Other Interesting News:
Acadia Pharmaceuticals (SD) Sells Priority Review Voucher for $150M
Acadia Pharmaceuticals has sold a priority review voucher for $150 million to an undisclosed buyer, marking a higher-than-average sale price for these FDA vouchers, which allow expedited reviews of new drug applications. Acadia received the voucher in March 2023 alongside FDA approval for Daybue, its treatment for Rett syndrome, a rare pediatric disease. The sale will net Acadia $100 million after sharing proceeds with Neuren Pharmaceuticals, the company from which it licensed Daybue in 2018.
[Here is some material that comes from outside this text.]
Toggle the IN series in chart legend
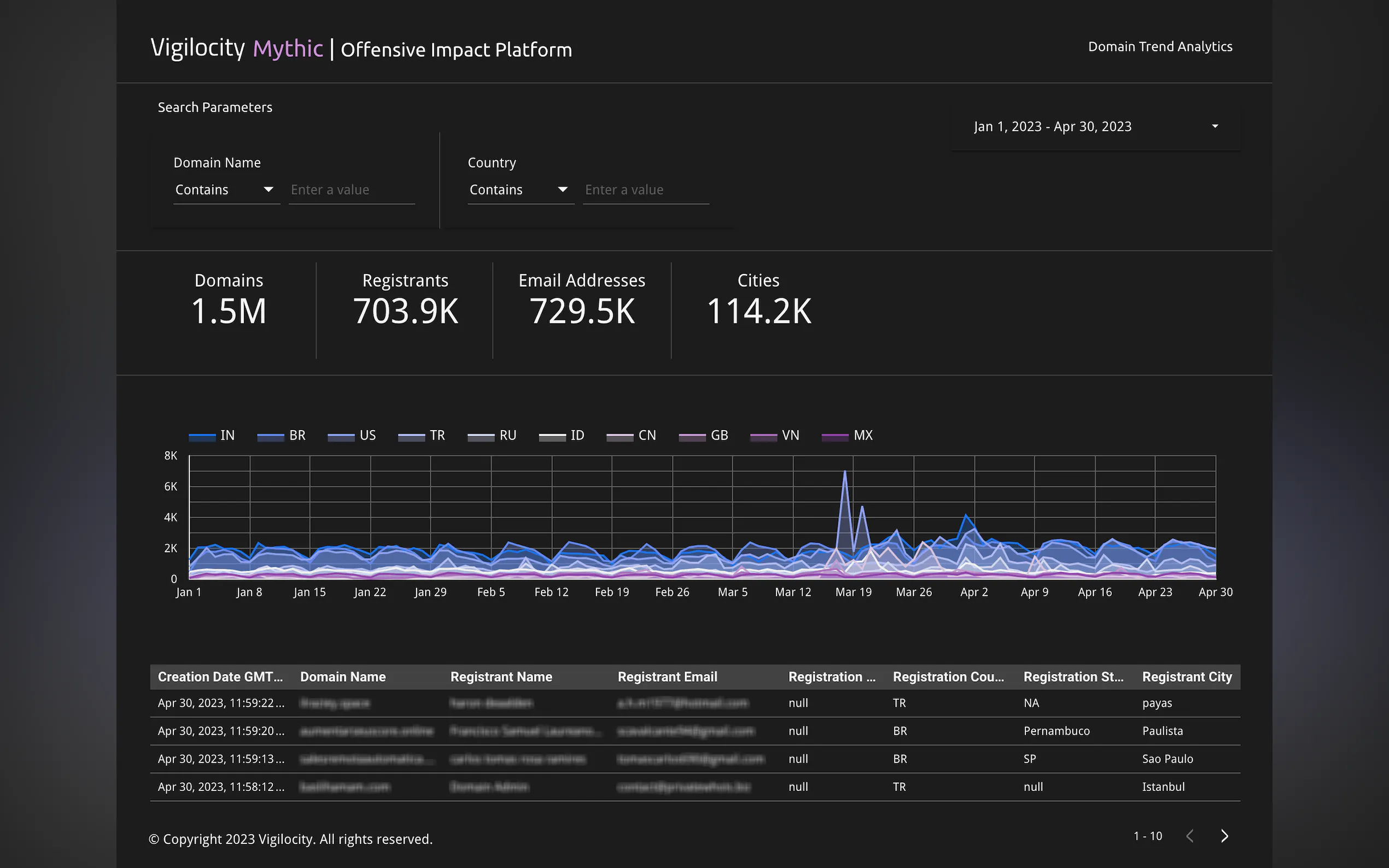The height and width of the screenshot is (868, 1389). coord(227,436)
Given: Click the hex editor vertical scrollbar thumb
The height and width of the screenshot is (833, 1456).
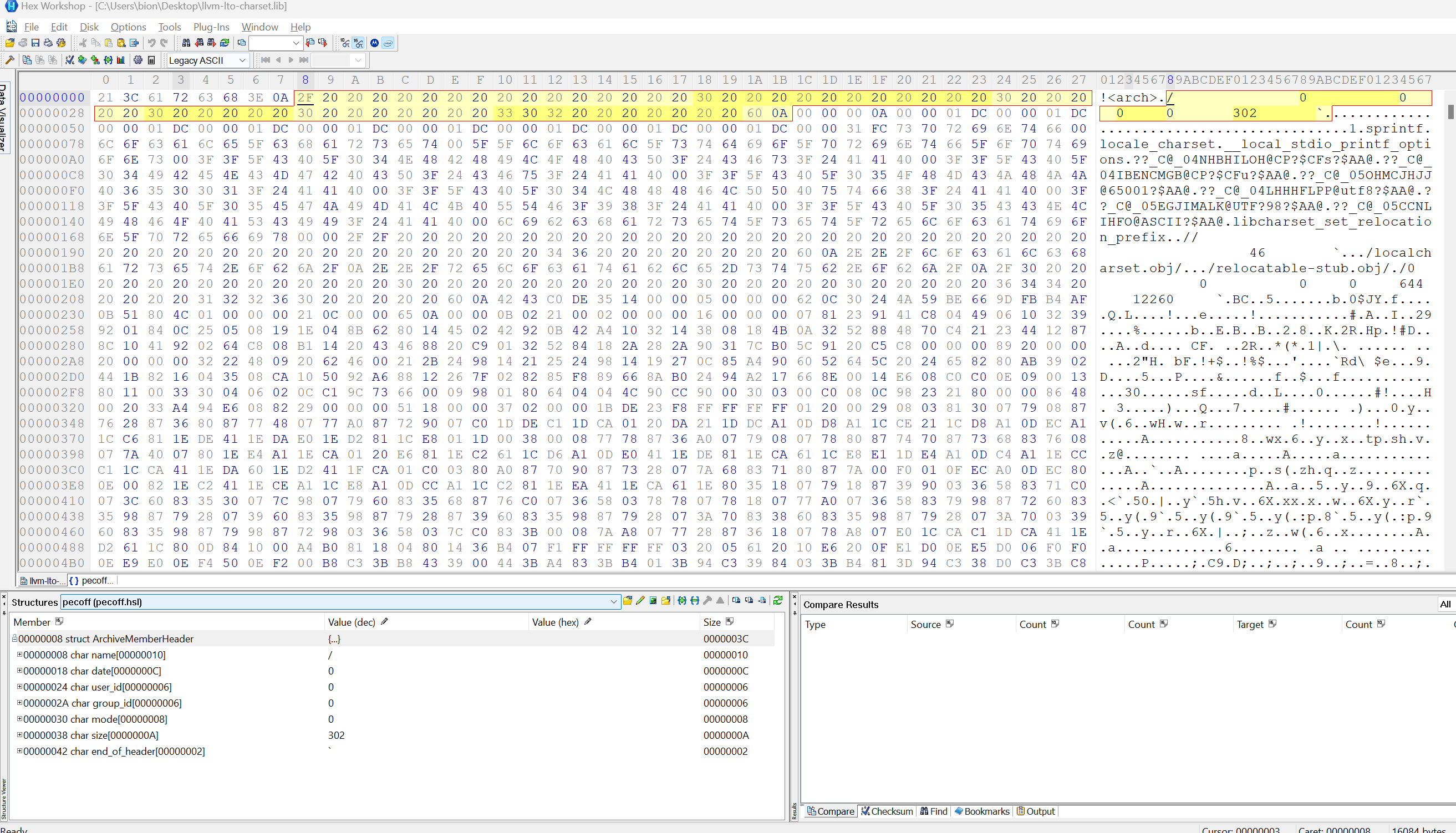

Analysts note that high values may reflect the FDA’s upcoming termination of the rare pediatric disease voucher program, increasing voucher demand. Acadia plans to allocate the funds to support commercial efforts, pursue business development, and advance rare disease and central nervous system research.
Rapt Therapeutics (SF) Ends Zelnecirnon Program Amid Clinical Holds
Rapt Therapeutics announced it is discontinuing development of zelnecirnon, an immunology drug candidate, after clinical holds and regulatory discussions indicated no viable path forward. The FDA initially halted two Phase 2 trials in February due to liver failure in a patient with atopic dermatitis, which led to a liver transplant. After unblinding both studies, Rapt found no further instances of liver toxicity but decided to halt the program based on FDA guidance.
CEO Brian Wong stated the company plans to focus on next-generation CCR4 compounds with improved safety profiles and anticipates selecting a new candidate in early 2025. Rapt is also actively exploring in-licensing opportunities to broaden its pipeline.
Rapt’s stock dropped significantly following the news, down 42% to $1.66. In addition to zelnecirnon’s discontinuation, the company is progressing its oncology candidate, tivumecirnon, in mid-stage trials, including combination studies with Merck’s Keytruda. To preserve capital, Rapt previously announced layoffs of approximately 40% of its workforce.